-- Working data follows --

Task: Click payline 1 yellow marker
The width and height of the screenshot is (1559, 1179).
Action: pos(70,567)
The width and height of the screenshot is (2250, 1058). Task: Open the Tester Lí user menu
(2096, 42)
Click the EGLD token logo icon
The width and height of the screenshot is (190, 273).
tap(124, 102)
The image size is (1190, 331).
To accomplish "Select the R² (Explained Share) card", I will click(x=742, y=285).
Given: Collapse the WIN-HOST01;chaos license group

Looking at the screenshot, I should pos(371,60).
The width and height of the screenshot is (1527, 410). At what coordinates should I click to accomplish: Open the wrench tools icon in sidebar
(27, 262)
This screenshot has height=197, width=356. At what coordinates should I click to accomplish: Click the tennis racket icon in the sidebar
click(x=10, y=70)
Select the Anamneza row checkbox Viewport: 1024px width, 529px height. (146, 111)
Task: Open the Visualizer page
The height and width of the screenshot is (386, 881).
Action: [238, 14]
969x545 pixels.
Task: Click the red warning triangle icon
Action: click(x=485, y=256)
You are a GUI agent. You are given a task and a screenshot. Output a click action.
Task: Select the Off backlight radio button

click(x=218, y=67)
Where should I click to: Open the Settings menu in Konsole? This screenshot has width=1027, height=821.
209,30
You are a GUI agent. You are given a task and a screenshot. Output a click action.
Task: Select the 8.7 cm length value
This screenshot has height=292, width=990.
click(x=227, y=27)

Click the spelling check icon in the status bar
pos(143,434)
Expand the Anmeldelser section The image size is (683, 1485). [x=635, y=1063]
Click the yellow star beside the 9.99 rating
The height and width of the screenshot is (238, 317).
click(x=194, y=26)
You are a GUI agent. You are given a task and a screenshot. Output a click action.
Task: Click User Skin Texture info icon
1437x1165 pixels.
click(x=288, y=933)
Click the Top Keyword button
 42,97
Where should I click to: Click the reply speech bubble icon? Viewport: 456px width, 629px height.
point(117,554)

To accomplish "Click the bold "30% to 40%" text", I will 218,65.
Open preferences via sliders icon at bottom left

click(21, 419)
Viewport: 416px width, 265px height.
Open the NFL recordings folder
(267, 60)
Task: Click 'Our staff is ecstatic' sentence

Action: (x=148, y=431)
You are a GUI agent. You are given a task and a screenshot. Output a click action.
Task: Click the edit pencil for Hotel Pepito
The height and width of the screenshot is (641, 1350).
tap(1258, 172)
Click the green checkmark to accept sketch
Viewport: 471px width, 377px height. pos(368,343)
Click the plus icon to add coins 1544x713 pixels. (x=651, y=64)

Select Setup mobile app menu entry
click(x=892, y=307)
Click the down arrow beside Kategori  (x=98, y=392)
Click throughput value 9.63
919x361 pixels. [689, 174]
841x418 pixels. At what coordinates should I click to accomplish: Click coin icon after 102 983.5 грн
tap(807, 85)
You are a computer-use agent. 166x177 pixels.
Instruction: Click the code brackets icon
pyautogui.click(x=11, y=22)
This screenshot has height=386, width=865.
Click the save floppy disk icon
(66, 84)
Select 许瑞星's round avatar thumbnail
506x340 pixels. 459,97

-- Working data concluded --

### Exercise
To complete this exercise, set down every line above exactly once more.

### Completed task
Task: Click payline 1 yellow marker
The width and height of the screenshot is (1559, 1179).
Action: pos(70,567)
The width and height of the screenshot is (2250, 1058). Task: Open the Tester Lí user menu
(2096, 42)
Click the EGLD token logo icon
The width and height of the screenshot is (190, 273).
tap(124, 102)
The image size is (1190, 331).
To accomplish "Select the R² (Explained Share) card", I will click(x=742, y=285).
Given: Collapse the WIN-HOST01;chaos license group

Looking at the screenshot, I should pos(371,60).
The width and height of the screenshot is (1527, 410). At what coordinates should I click to accomplish: Open the wrench tools icon in sidebar
(27, 262)
This screenshot has height=197, width=356. At what coordinates should I click to accomplish: Click the tennis racket icon in the sidebar
click(x=10, y=70)
Select the Anamneza row checkbox Viewport: 1024px width, 529px height. (146, 111)
Task: Open the Visualizer page
The height and width of the screenshot is (386, 881).
Action: [238, 14]
969x545 pixels.
Task: Click the red warning triangle icon
Action: click(x=485, y=256)
You are a GUI agent. You are given a task and a screenshot. Output a click action.
Task: Select the Off backlight radio button

click(x=218, y=67)
Where should I click to: Open the Settings menu in Konsole? This screenshot has width=1027, height=821.
209,30
You are a GUI agent. You are given a task and a screenshot. Output a click action.
Task: Select the 8.7 cm length value
This screenshot has height=292, width=990.
click(x=227, y=27)

Click the spelling check icon in the status bar
pos(143,434)
Expand the Anmeldelser section The image size is (683, 1485). [x=635, y=1063]
Click the yellow star beside the 9.99 rating
The height and width of the screenshot is (238, 317).
click(x=194, y=26)
You are a GUI agent. You are given a task and a screenshot. Output a click action.
Task: Click User Skin Texture info icon
1437x1165 pixels.
click(x=288, y=933)
Click the Top Keyword button
 42,97
Where should I click to: Click the reply speech bubble icon? Viewport: 456px width, 629px height.
point(117,554)

To accomplish "Click the bold "30% to 40%" text", I will 218,65.
Open preferences via sliders icon at bottom left

click(21, 419)
Viewport: 416px width, 265px height.
Open the NFL recordings folder
(267, 60)
Task: Click 'Our staff is ecstatic' sentence

Action: (x=148, y=431)
You are a GUI agent. You are given a task and a screenshot. Output a click action.
Task: Click the edit pencil for Hotel Pepito
The height and width of the screenshot is (641, 1350).
tap(1258, 172)
Click the green checkmark to accept sketch
Viewport: 471px width, 377px height. pos(368,343)
Click the plus icon to add coins 1544x713 pixels. (x=651, y=64)

Select Setup mobile app menu entry
click(x=892, y=307)
Click the down arrow beside Kategori  (x=98, y=392)
Click throughput value 9.63
919x361 pixels. [689, 174]
841x418 pixels. At what coordinates should I click to accomplish: Click coin icon after 102 983.5 грн
tap(807, 85)
You are a computer-use agent. 166x177 pixels.
Instruction: Click the code brackets icon
pyautogui.click(x=11, y=22)
This screenshot has height=386, width=865.
Click the save floppy disk icon
(66, 84)
Select 许瑞星's round avatar thumbnail
506x340 pixels. 459,97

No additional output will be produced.